Fair enough, but Scotland looking to secede from the UK and Osaka bucking for administrative status akin to Tokyo’s are vastly different concepts of political risk. “There will be glitches. We had 1997, we had 2005, 2008,” admits Barnett. “But the thing we know about Phuket is that whether it’s economic or political issues it’s always bounced back quickly. It’s Brand Thailand.”
The statistics back him up. Tourist arrivals to Thailand continue to rise and Phuket in particular is reaping the benefits of changing travel demographics. Nearly 1.6 million international passengers arrived in Phuket in the first half of 2013 in addition to 1.2 domestic arrivals, a rise 30 percent over 2012. The government is putting an emphasis on broadening infrastructure projects on the island, such as the expansion of the airport, which is continuing through 2015. Phuket sits five to six hours from half the world’s population with a burgeoning middle class of future tourists, making it a sustainable market. “Like it or not, Phuket, and Asia, are transitioning and are urban resort destinations. There’s so much mass tourism coming that we’re seeing an urban shift. That’s not necessarily a bad thing. Look at Waikiki. But certainly they’re changing,” says Barnett.
And Phuket is going mass. Five years ago, you could get to five cities in China direct from Phuket. In 2013 that number was 22. Retailing and attractions are playing a bigger role. “The emerging markets are creating more diverse segmentation. We don’t just see European snowbirds. Inter-regional tourism continues, and the low-cost carriers are expanding,” Barnett points out. New hotel properties ranging from the Hyatt to the Ramada to Novotel are all opening between now and 2016.
A Perfect Model
And that mass tourism is what makes The Pavilions Estate development so appealing to Phuket’s traditional investors. Tourism will continue to drive Phuket’s real estate market and keep the island a strong investment location. Budget hotels and upscale properties performed best between 2012 and 2013, with average occupancy rates running at nearly 80 percent. But, “There are changes in patterns. There are shorter average lengths of stay and multi-generation groups. Asians and Europeans travel differently,” notes Barnett. “Asian travellers will bring their grandmother and kids. Something like Pavilions is timely in terms of product offering. They have larger units for families travelling together and that taps into a very defined trend.”
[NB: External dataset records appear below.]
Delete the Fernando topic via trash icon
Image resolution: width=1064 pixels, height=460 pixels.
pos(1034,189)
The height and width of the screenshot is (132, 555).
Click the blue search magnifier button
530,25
Located alongside the existing Pavilions Phuket near Layan Beach on the west side, The Pavilions Estate (scheduled for completion in late 2014) will ultimately comprise nine three-bedroom pool villas roughly 7,000 square feet in size, thirty 900-square foot apartments plus three penthouses units at approximately 2,000 square feet. Pavilions is equipped with the usual amenities and luxuries, including access to the resort’s dining outlets and spa. There is plenty of vibrant red in Pavilions, but aside from the fiery colour, how does it separate itself from the other resort investments that dot the island — among them Laguna Shores, Baan Mai Khao and Amari Residences?
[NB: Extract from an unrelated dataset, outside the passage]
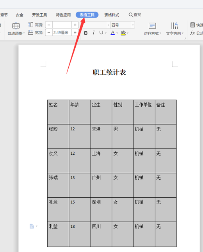Click the 快速计算 calculator icon
This screenshot has height=252, width=203.
pyautogui.click(x=192, y=25)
The Pavilions Resorts owner and founder Gordon Oldham chalks it up to experience, stability and a great track record of few resales by existing owners. “My hotel operates. It’s an ongoing operation. My product is better than anyone else’s. We’ve just won a best honeymoon hotel award. This is not me saying this; these are objective standards,” he states proudly. “If you want to be near some ladyboys, go to Pattaya and buy a little box. If you want a proper destination with infrastructure that has the product to show and a nine-year track record, come and see the place and kick the tires.”
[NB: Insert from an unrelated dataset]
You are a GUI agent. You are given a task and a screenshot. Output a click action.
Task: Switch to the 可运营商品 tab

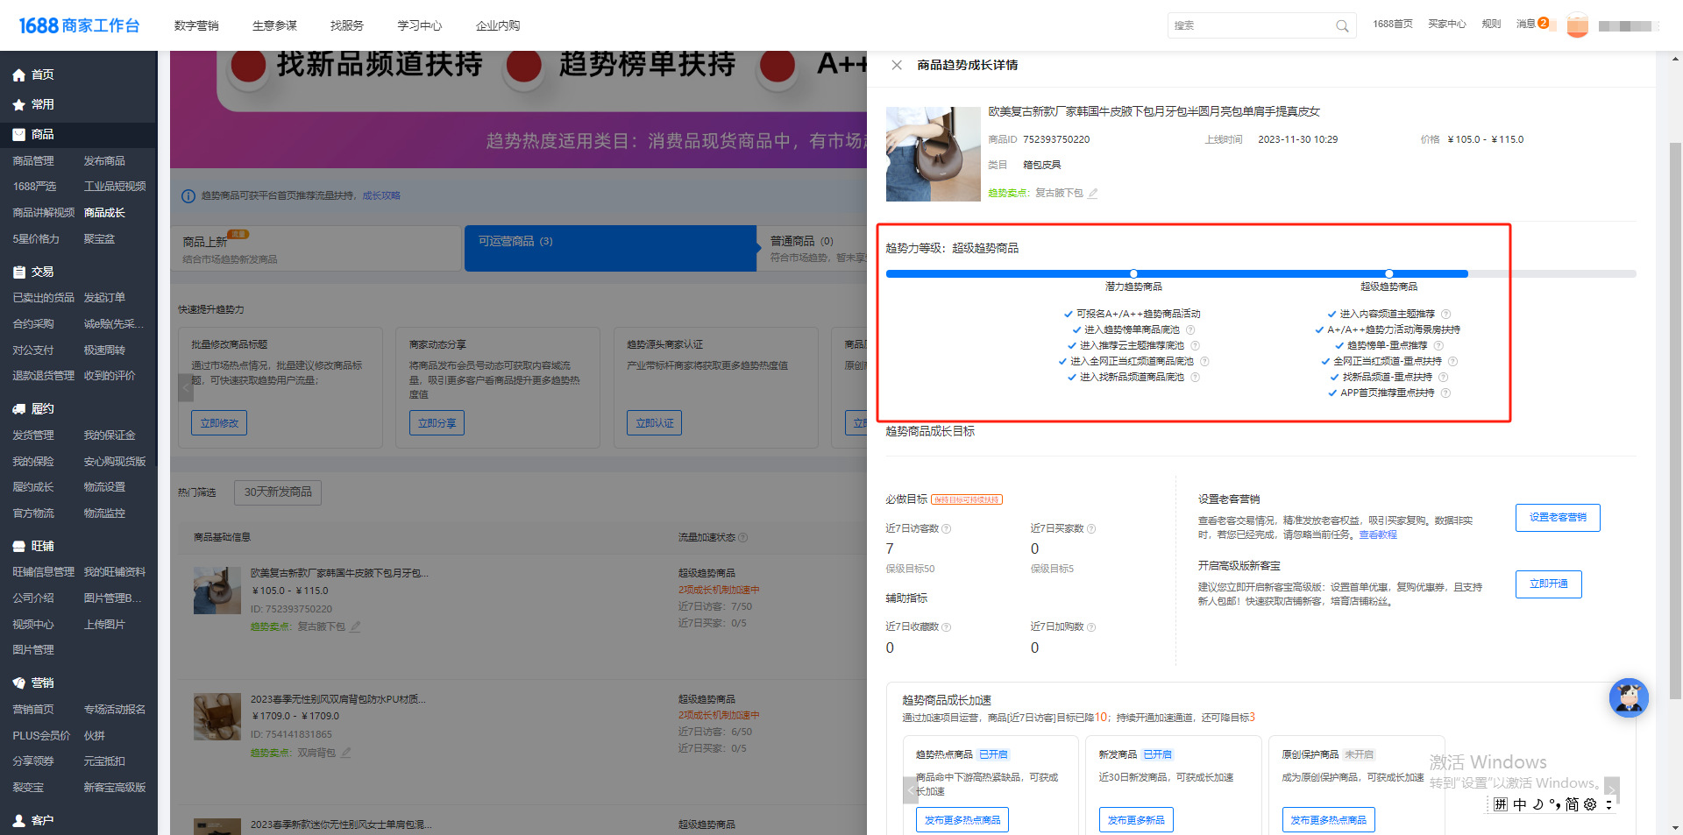tap(610, 248)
Prices at The Pavilions Estate begin at US$300,000 (HK$2.3 million) for apartments and US$1.5 million (HK$11.6 million) for villas with some financing available and a fixed rental yield of 4 percent (net) if apartment owners enter the rental pool. “A good real estate investment is location, location, location,” finishes Barnett. “Pavilions is in a prime area. Buying this isn’t taking a significant development risk.”